- Stored data entries -

^^^^^^^^^^^^^^^^

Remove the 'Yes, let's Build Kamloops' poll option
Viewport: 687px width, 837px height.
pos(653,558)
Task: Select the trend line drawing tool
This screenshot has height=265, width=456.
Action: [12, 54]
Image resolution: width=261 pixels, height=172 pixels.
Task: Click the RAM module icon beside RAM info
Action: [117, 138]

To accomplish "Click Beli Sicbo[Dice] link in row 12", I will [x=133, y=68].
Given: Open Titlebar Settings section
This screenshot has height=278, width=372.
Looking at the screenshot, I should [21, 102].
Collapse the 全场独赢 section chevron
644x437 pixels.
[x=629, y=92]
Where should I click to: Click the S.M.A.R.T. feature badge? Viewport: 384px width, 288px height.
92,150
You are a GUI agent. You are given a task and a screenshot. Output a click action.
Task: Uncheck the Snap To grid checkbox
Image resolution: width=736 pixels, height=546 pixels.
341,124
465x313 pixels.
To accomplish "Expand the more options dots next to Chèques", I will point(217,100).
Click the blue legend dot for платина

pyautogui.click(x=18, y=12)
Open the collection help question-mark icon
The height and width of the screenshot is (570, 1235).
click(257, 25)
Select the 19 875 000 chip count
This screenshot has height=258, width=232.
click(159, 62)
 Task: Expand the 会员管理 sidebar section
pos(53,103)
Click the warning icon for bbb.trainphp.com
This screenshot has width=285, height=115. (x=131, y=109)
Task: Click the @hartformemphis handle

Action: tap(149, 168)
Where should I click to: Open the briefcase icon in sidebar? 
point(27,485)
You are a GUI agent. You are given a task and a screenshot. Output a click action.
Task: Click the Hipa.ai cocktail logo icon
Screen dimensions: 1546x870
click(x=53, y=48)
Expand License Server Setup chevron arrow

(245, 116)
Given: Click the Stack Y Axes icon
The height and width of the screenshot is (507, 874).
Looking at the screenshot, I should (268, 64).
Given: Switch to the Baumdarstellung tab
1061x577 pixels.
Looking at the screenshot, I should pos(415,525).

^^^^^^^^^^^^^^^^

- PROBLEM TO SOLVE -
Print the lines above from the one with "Where should I click to: Click" through the one with "Open the collection help question-mark icon", both included, exactly as written and nothing more.

- RESPONSE AREA -
Where should I click to: Click the S.M.A.R.T. feature badge? Viewport: 384px width, 288px height.
92,150
You are a GUI agent. You are given a task and a screenshot. Output a click action.
Task: Uncheck the Snap To grid checkbox
Image resolution: width=736 pixels, height=546 pixels.
341,124
465x313 pixels.
To accomplish "Expand the more options dots next to Chèques", I will point(217,100).
Click the blue legend dot for платина

pyautogui.click(x=18, y=12)
Open the collection help question-mark icon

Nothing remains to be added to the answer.